> _Exercise description_: Write out the stretch of lines below that begins at the line with "Given: Select the stacked bar chart view icon" and ends at the line with "This screenshot has width=1380, height=868.", including both, exactly as given and nothing more.

> _Source data_:
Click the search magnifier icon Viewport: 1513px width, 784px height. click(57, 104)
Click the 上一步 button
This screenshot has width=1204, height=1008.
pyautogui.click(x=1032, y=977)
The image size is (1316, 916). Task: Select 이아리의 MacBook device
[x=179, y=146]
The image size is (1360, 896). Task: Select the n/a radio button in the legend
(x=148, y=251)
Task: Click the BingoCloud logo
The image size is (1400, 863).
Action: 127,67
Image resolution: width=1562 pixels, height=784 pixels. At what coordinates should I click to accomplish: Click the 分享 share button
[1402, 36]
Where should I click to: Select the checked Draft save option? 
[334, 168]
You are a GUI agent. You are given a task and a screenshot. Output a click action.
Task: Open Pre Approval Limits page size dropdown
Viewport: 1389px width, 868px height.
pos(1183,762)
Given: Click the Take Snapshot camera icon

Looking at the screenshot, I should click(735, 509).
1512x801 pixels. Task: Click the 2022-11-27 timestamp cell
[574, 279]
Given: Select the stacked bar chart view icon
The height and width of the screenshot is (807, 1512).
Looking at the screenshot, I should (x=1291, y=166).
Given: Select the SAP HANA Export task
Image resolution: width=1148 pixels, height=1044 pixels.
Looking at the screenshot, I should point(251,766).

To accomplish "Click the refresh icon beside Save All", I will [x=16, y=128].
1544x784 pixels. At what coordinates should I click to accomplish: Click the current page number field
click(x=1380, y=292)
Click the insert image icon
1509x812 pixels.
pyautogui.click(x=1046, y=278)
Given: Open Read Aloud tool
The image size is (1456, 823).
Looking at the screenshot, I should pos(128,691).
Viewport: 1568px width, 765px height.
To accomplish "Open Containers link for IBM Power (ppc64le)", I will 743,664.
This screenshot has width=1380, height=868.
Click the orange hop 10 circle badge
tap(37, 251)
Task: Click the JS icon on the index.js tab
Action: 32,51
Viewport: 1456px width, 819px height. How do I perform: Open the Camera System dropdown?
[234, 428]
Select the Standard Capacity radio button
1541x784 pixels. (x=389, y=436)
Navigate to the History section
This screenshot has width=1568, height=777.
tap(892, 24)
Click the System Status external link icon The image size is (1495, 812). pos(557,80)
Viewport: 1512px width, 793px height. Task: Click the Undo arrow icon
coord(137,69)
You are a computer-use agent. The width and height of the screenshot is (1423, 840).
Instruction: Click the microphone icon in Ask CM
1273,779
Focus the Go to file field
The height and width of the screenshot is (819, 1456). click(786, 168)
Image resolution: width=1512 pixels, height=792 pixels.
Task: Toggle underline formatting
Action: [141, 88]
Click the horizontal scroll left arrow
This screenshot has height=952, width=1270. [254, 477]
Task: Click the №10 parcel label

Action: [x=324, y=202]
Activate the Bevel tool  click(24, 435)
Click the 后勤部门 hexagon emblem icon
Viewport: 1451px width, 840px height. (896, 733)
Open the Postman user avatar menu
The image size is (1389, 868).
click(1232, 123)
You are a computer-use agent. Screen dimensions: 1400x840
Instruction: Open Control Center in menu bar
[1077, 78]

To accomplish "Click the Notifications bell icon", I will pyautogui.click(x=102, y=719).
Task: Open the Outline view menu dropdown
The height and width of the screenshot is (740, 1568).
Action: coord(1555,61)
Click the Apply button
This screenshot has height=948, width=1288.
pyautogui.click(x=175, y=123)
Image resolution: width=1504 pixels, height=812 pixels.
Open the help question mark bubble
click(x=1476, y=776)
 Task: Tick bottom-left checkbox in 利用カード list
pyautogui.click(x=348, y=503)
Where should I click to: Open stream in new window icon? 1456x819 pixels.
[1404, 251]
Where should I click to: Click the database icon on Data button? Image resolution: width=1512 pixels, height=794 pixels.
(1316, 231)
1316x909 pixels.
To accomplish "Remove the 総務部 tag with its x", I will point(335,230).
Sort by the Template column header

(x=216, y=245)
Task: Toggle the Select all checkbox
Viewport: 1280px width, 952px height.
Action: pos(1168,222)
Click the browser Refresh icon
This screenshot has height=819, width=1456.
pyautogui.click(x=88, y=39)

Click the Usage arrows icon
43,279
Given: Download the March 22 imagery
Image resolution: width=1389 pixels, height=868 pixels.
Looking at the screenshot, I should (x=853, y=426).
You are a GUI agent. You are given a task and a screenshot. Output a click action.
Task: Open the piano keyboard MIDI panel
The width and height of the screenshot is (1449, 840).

> _Output for this exercise_:
Given: Select the stacked bar chart view icon
The height and width of the screenshot is (807, 1512).
Looking at the screenshot, I should (x=1291, y=166).
Given: Select the SAP HANA Export task
Image resolution: width=1148 pixels, height=1044 pixels.
Looking at the screenshot, I should point(251,766).

To accomplish "Click the refresh icon beside Save All", I will [x=16, y=128].
1544x784 pixels. At what coordinates should I click to accomplish: Click the current page number field
click(x=1380, y=292)
Click the insert image icon
1509x812 pixels.
pyautogui.click(x=1046, y=278)
Given: Open Read Aloud tool
The image size is (1456, 823).
Looking at the screenshot, I should pos(128,691).
Viewport: 1568px width, 765px height.
To accomplish "Open Containers link for IBM Power (ppc64le)", I will 743,664.
This screenshot has width=1380, height=868.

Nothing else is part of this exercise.